Role of the Na + pump in smooth muscle contractile regulation

Abstract

The last 20 years have seen substantial biochemical and pharmacological characterization of Na +/K +-ATPase in various mammalian tissues, but its study in vascular smooth muscle has lagged behind. In this review, Julius Allen and Stephen Navran describe recent developments in the study of the Na + pump in this issue and highlight important differences in its activity and control. It has been shown that despite the existence of fewer pump sites in smooth muscle when compared to cardiac muscle, the 86Rb uptake rate of the tissue types are comparable, suggesting different modes of pump regulation. The fewer pump sites also provide rationale for lower observable Na +/K +-ATPase activity.

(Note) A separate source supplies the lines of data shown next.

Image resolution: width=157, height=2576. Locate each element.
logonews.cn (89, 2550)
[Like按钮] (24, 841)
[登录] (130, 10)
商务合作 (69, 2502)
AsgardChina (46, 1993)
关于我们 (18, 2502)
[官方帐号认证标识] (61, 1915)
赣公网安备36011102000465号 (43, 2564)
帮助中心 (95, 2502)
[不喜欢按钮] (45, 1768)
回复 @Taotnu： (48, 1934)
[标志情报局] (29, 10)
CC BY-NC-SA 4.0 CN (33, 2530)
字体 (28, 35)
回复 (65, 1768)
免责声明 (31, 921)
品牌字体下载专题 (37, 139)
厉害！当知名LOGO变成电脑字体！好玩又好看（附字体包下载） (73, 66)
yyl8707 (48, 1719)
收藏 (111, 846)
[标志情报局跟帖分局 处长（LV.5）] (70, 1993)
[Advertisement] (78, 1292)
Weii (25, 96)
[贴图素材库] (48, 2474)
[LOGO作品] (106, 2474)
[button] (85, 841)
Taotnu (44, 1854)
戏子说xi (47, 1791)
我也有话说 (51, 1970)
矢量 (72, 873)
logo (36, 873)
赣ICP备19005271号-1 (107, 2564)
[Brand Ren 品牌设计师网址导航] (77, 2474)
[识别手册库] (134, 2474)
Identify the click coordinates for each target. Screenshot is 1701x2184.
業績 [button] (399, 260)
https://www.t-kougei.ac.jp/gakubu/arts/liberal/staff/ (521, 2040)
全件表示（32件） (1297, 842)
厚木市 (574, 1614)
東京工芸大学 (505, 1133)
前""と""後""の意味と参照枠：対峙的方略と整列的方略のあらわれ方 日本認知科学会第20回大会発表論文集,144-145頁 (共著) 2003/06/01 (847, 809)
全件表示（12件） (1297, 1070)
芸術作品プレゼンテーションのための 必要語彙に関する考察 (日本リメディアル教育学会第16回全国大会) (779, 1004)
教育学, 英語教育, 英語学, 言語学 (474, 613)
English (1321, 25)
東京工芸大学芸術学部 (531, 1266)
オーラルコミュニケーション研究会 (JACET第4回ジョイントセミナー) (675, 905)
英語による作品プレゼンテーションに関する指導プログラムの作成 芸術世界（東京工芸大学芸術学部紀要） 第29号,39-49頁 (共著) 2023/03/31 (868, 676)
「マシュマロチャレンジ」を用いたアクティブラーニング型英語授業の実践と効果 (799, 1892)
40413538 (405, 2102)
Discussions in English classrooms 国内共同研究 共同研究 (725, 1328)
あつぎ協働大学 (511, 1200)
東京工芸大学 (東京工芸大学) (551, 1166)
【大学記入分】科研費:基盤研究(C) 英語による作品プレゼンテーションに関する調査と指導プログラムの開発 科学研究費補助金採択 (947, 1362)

Data clearly suggest that the Na + pump in vascular smooth muscle can also be activated in two ways: (1) directly by the occupation of the cationic activation binding sites and (2) indirectly by modulation of the pump by agonists (‘energized pump’) so that pump sensitivity to cationic activation is altered. Such an hypothesis is supported by differences in K +-induced relaxation of canine renal and femoral arteries, and norepinephrine and forskolin stimulation of 86Rb uptake by the renal artery and not the femoral. These data suggest that the Na + pump plays an important role in regulation of smooth muscle contractility, and may well play an important role in determination of smooth muscle contractile heterogeneity.